Posted: 12 Aug 2015, 18:13
by Mad Dog
Usual rules apply

Re: THE joke threads (part 5)

Posted: 23 Dec 2022, 12:46
by ted fenton
"Dear Santa, am writing to tell you that i was naughty this year and it was worth it you fat judgmental bastard !"

Re: THE joke threads (part 5)

Posted: 20 Dec 2022, 21:51
by Troy McClure
The strangest job I ever had was at the zoo cleaning up monkey poo. That shit was bananas.

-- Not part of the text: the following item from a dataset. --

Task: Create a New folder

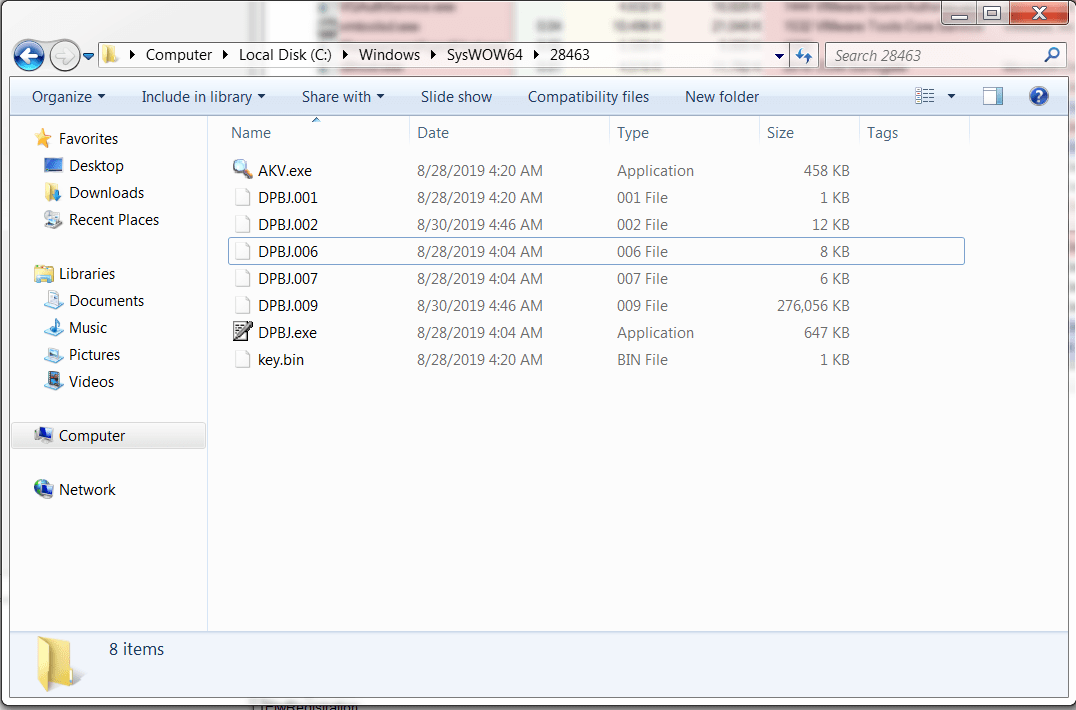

Re: THE joke threads (part 5)

Posted: 20 Dec 2022, 21:34
by ted fenton
"A LARGE WOMAN, WEARING A SLEEVELESS SUN DRESS, WALKED INTO A BAR IN DUBLIN. SHE RAISED HER RIGHT ARM, REVEALING A HUGE, HAIRY ARMPIT. She pointed to all the people sitting at the bar and asked, ""What man here will buy this lass a drink?"" The bar went silent as the patrons tried to ignore her. But down at the end of the bar, an owl-eyed drunk slammed his hand down on the counter and bellowed, ""Pour the ballerina adrink!"" THE BARTENDER POURED THE DRINK AND THE WOMAN CHUGGED IT DOWN. SHE TURNED TO THE PATRONS AND AGAIN POINTED AROUND AT ALL OF THEM, REVEALING THE SAME HAIRY ARMPIT, AND ASKED, ""What man here will buy this lass ANOTHER drink?"" Once again, the same little drunk slapped his money down on the bar and said, ""Give the ballerina another drink!"" THE BARTENDER APPROACHED THE DRUNK AND SAID, ""TELL ME, PADDY, IT'S YOUR BUSINESS IF YOU WANT TO BUY THE LADY A DRINK, But why do you keep calling her a 'ballerina'?"" The drunk replied...""Any woman who can lift her leg that high has GOT to be a ballerina!!"""

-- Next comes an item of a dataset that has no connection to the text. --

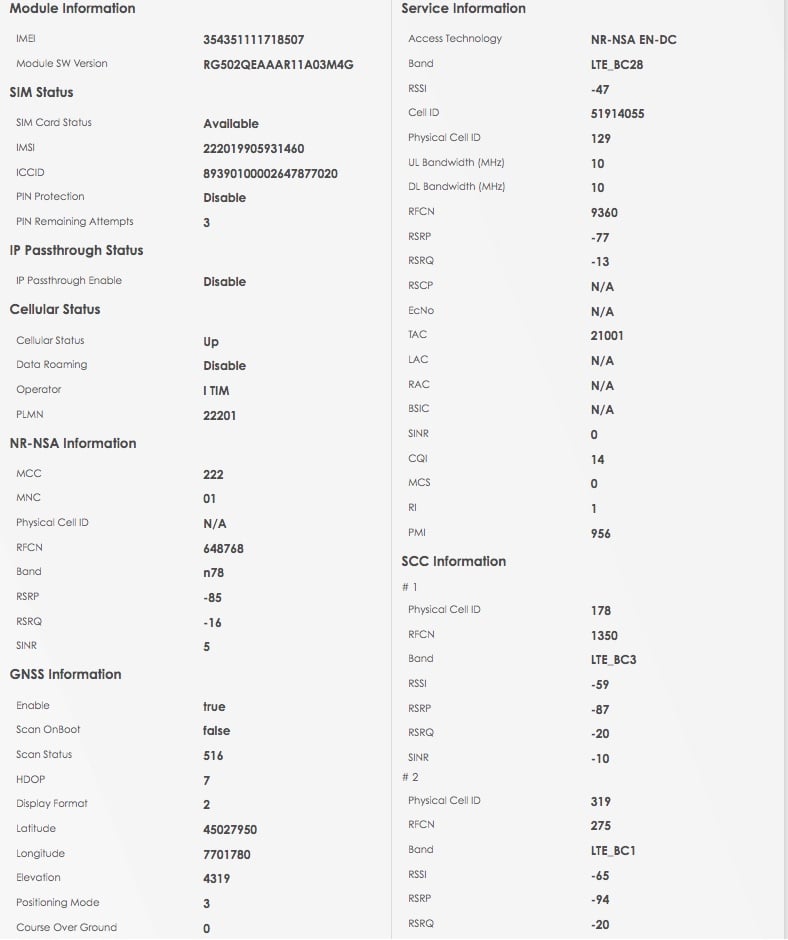Click the PLMN value 22201
Image resolution: width=788 pixels, height=940 pixels.
220,416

Re: THE joke threads (part 5)

Posted: 19 Dec 2022, 12:23
by ted fenton
"On a bitterly cold winters morning a husband and wife in Dublin were listening to the radio during breakfast. They heard the announcer say, ""We are going to have 8 to 10 inches of snow today. You must park your car on the even-numbered side of the street, so the snowplows can get through."" So the good wife went out and moved her car. A week or so later while they are eating breakfast again, the radio announcer said, ""We are expecting 10 to 12 inches of snow today. You must park your car on the odd-numbered side of the street, so the snowplows can get through."" The good wife went out and moved her car again. A few days later they were again having breakfast, when the radio announcer says, ""We are expecting 12 to 14 inches of snow today. You must park...."" Then the electric power went out. The good wife was very upset, and with a worried look on her face she said, ""I don't know what to do. Which side of the street do I need to park on so the snowplows can get through?"" Then with the love and understanding that all long-married husbands possess, he replied, ""Why don't you just leave the f....ing car in the garage this time?"""

Re: THE joke threads (part 5)

Posted: 19 Dec 2022, 01:24
by Helmut Shown
"An American evangelist comes over and holds a big event at Earl's Court. In front of a packed crowd he tells the congregation ""Brothers and sisters I am going to demonstrate to you today tge power of prayer. Are there any troubled people here who need the help of God?"" A shy man comes forward and the evangelist says "" What's your name son? "" ""J-J-John"" says the man ""Do you believe in God John?"" "" Y-Y-Y-Yes"" says John ""And what's your problem John?"" ""I h-h-have a ssssstutter"" he replies ""Well John, go behind the screen and we will pray to the Almighty to find a solution to your problem"" John goes behind the screen, and the reverend asks ""Are there any other lost souls we can help?"" A man approaches the platform on crutches. ""And what's your name sir?"" The evangelist asks "" Brian"" the new man replies. ""What's your problem son?"" He asks "" I'm a cripple and have to use crutches to get about"" ""Well Brian, go behind the screen with John and we will use the power of the Lord to help you"" Brian hobbles behind the screen and the pastor leads a service singing hymns and prayers for half an hour. At tge end of the service he shouts out loudly ""Brian throw away your crutches"". The crutches come flying over from behind the screen. ""Now John speak to me"" A voice comes from behind the screen ""B-B-Brian's fffallen over"""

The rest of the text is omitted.